START SELECTED PASSAGE

Grizzly About Town, 33 & 34 – Monarch the Big Bear
33. Monarch the Big Bear: The Grizzly Is Captured
The history of the California grizzly, reaching its population peak in the Mexican-Californio era, until its complete extermination in the 70 years after Americans took control, was full of grim and sad tales, but in many ways the story of “Monarch” best captures the paradoxical and hypocritical story about the state’s emblem, its dreamy myth vs. the brutal reality. Not only did I have the stories from the two main grizzly books, but I’d read the short first-hand account by Allen Kelly, who purchased the full-grown grizzly from vaqueros and recounted the experience in Bears I Have Met. I’d also read a fictional version of Monarch’s story, a thin, weirdly written account for boys, but with excellent illustrations drawn from life by the author, a book by Ernest Thompson Seton (later notable as the co-founder of the Boy Scouts of America). The impossible-for-me-not-to-acquire book was titled Big Bear of the Tallac and was set in a green valley near Lake Tahoe rather than the arid mountains of Los Angeles County, but otherwise generally followed the familiar pattern of the story. With these accounts under my belt, I felt confident I had a solid grasp Monarch’s story, the last native California grizzly held in captivity just a couple of miles from where I lived, first on Mission Street at Woodward’s Gardens, then in Golden Gate Park.

END SELECTED PASSAGE

■ **DIRECTIONS FOR THIS TASK**: Decide whether each statement agrees with the passage about Monarch the grizzly, answering yes or no and quoting the words of the passage that settle it. (a) Allen Kelly bought the full-grown grizzly from vaqueros. (b) Big Bear of the Tallac is set in the arid mountains of Los Angeles County. (c) Monarch was kept in Golden Gate Park before being moved to Woodward's Gardens.

START INPUT DATA

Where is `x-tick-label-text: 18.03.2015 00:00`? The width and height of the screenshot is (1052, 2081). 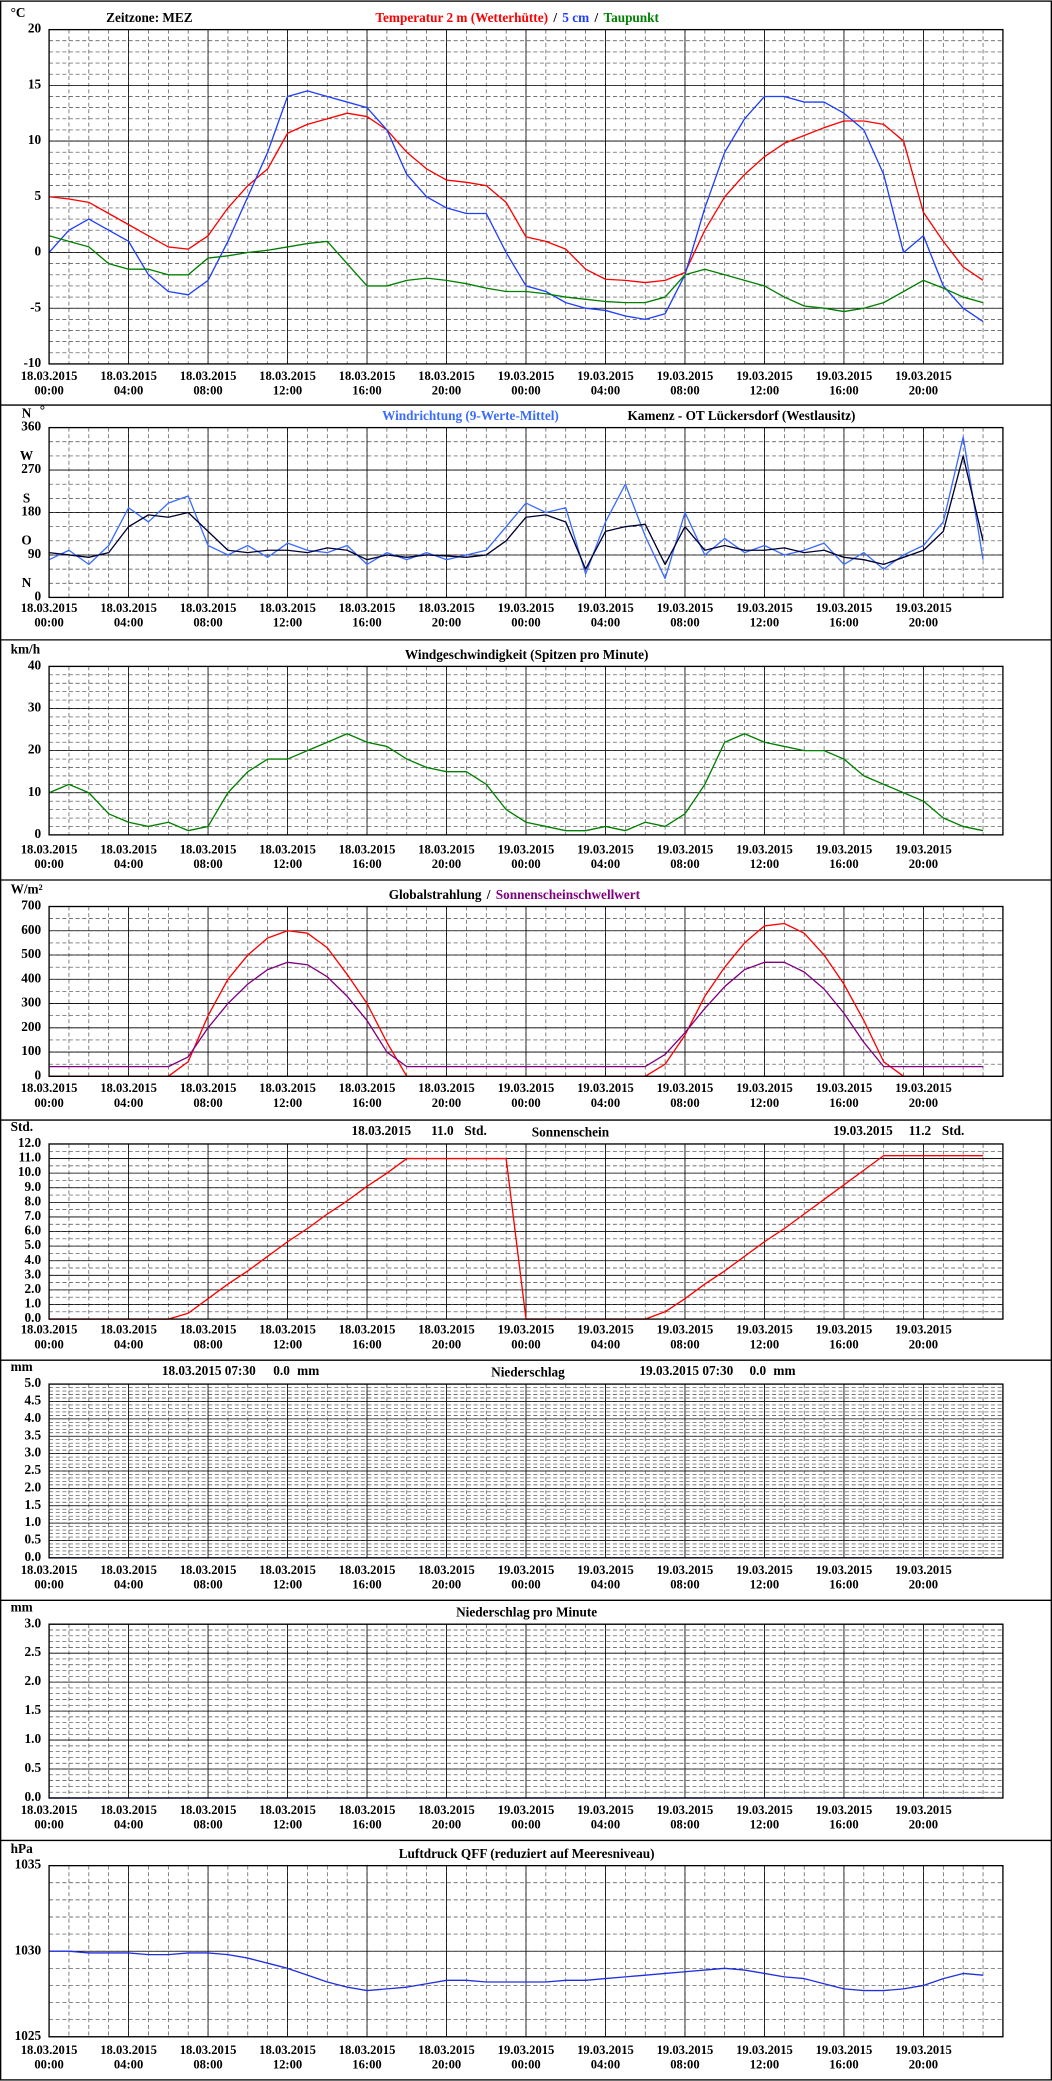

END INPUT DATA

■ **WRITTEN ANSWER**:
(a) Yes: "who purchased the full-grown grizzly from vaqueros"
(b) No: "was set in a green valley near Lake Tahoe rather than the arid mountains of Los Angeles County"
(c) No: "first on Mission Street at Woodward’s Gardens, then in Golden Gate Park"